To diagnose this, you could compare performance and look at CPU usage while running your code with foreach/dopar parallelism set to a single core, and you can look up the low-level parallelism being used with the RhpcBLASctl lookup functions. Whether high- or low- level parallelism is better will depend on the nature of your particular problem.

We've discussed whether to leave this as the default, as it results in a painless speedup for many cases but I suspect others will run into this issue with existing parallel code. I will add a note to the README for now.

eddelbuettel commented 4 years ago

You could add a line to Rprofile.site or Renviron.site to set the env vars to 2, 4, ... or some function of cores.

Someone894 commented 4 years ago

@noamross Thank you very much, I would never guessed something like this on my own :-) I will perform some tests with this new knowledge, but unfortunately I have some courses coming up next week, so it'll take some time before I can come back to you.

Thank you.

Someone894 commented 4 years ago

So, I tested the R-Base 4.0.2 image with an additional bash-script:

export OMP_NUM_THREADS=1
export OPENBLAS_NUM_THREADS=1

and now the performance is the same as the old 3.6.3 Version. Thank you very much :-)

Someone894 commented 3 years ago

As it turns out the problem is not completely gone. With the new r-base 4.0.3 image I'm starting to have trouble again.

Since the R-code I'm running can take up to two days of computation I am not measuring the runtime directly (it would take too long). Instead I have a look at the CPU-workload, and especially the user and system designated workload.

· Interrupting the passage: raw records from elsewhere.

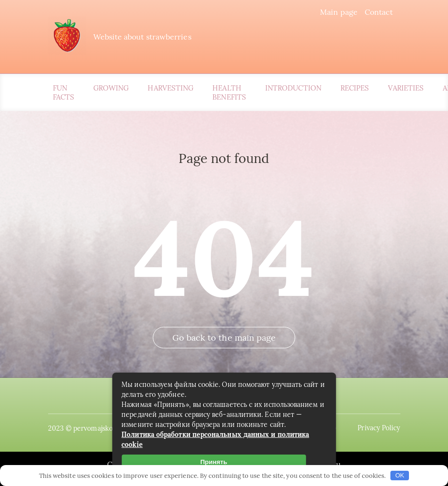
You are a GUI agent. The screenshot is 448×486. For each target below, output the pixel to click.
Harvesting (170, 88)
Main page (338, 12)
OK (399, 475)
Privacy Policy (378, 428)
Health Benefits (229, 92)
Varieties (406, 88)
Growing (111, 88)
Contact (379, 12)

workload This images is from the monitoring tool of my server directly after I added the OMP_NUM_THREADS and OPENBLAS_NUM_THREADS variables (10.08.2020). You can see the user workload was quite high in the time frame between 10:30 and 11:30. The one at 12:30 uses both variables and the user workload is around 1%, which is fine. So I thought the problem was fixed.

But with the new 4.0.3 image I see this: workload2 The user workload is at about 8 % to 10 %. which means a slowdown of the overall process of equally 8-10 %, which is quite significant for a multi day job.

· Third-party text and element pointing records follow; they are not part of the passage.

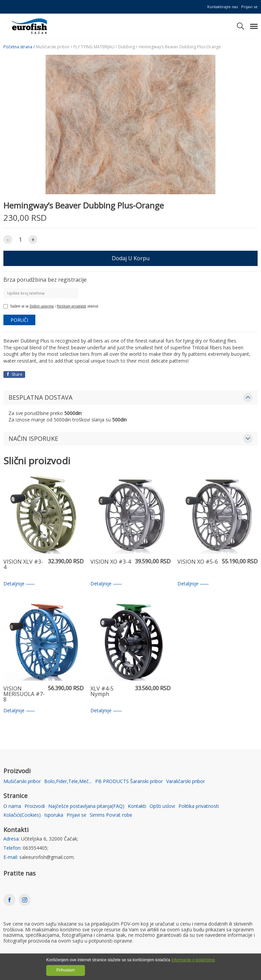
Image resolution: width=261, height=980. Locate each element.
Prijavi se (249, 6)
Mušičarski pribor (22, 781)
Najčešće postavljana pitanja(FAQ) (86, 806)
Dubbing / (128, 47)
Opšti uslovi (162, 806)
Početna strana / (19, 47)
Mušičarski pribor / (54, 47)
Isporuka (54, 815)
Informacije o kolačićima (193, 960)
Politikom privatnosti (71, 306)
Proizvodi (35, 806)
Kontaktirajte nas (223, 6)
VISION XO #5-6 (198, 562)
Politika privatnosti (199, 806)
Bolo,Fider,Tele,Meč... (68, 781)
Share (14, 374)
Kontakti (137, 806)
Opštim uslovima (41, 306)
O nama (12, 806)
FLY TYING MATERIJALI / (95, 47)
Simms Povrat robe (111, 815)
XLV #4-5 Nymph (102, 692)
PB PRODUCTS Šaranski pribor (129, 781)
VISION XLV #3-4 (23, 565)
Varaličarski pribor (185, 781)
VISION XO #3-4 (111, 562)
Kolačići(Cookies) (22, 815)
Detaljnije (19, 584)
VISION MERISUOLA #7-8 (24, 694)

My next thought was that there are maybe more variables one can set and I found this answer. I tested it, but with no success. I'm going to try some other things in the next days but I also hope you have some good ideas too. That would be lovely.

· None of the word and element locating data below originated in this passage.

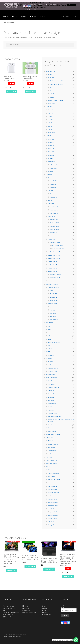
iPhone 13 (51, 144)
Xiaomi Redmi (54, 318)
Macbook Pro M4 (53, 270)
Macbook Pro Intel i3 (54, 250)
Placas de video (52, 412)
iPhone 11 (51, 137)
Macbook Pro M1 (53, 260)
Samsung (50, 347)
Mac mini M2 (54, 192)
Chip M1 (50, 114)
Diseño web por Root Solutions (12, 634)
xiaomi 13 (53, 308)
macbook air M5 (55, 231)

How can I get back to the about 1 % user workload from the older R images?

eddelbuettel commented 3 years ago

It is a difficult to say much here. You have not posted reproducibe examples and (something I missed earlier) your post mixes and matches a little too freely. Starting from Debian is different from starting from Ubuntu and both are very different from throwing a different hardware platform in and building from source. Regressions can happen, and are studied but if anything you may have an issue with base R and its BLAS here so you are preparing these detailed notes for the wrong audience. I would recommend to identify one setup and keeping that fixed to the OS, cpu, .... and then to just vary either R version, or the BLAS/LAPACK setup in order to examine variability.

You have full access to all history. For r-base (and other containers from Rocker) the Dockerfile is part of the repo. You will see that r-base (which is the subject of your issue) it does no configuration on its own but simply installs the Debian binary. For which I happen to be the maintainer. And which also had no changes, but also has a full git repo history over here should you need it. I didn't always tag the builds but you can get each version of r-base since 3.6.3 and compare those. Maybe find a test script and seeing how/if these differ would be a start.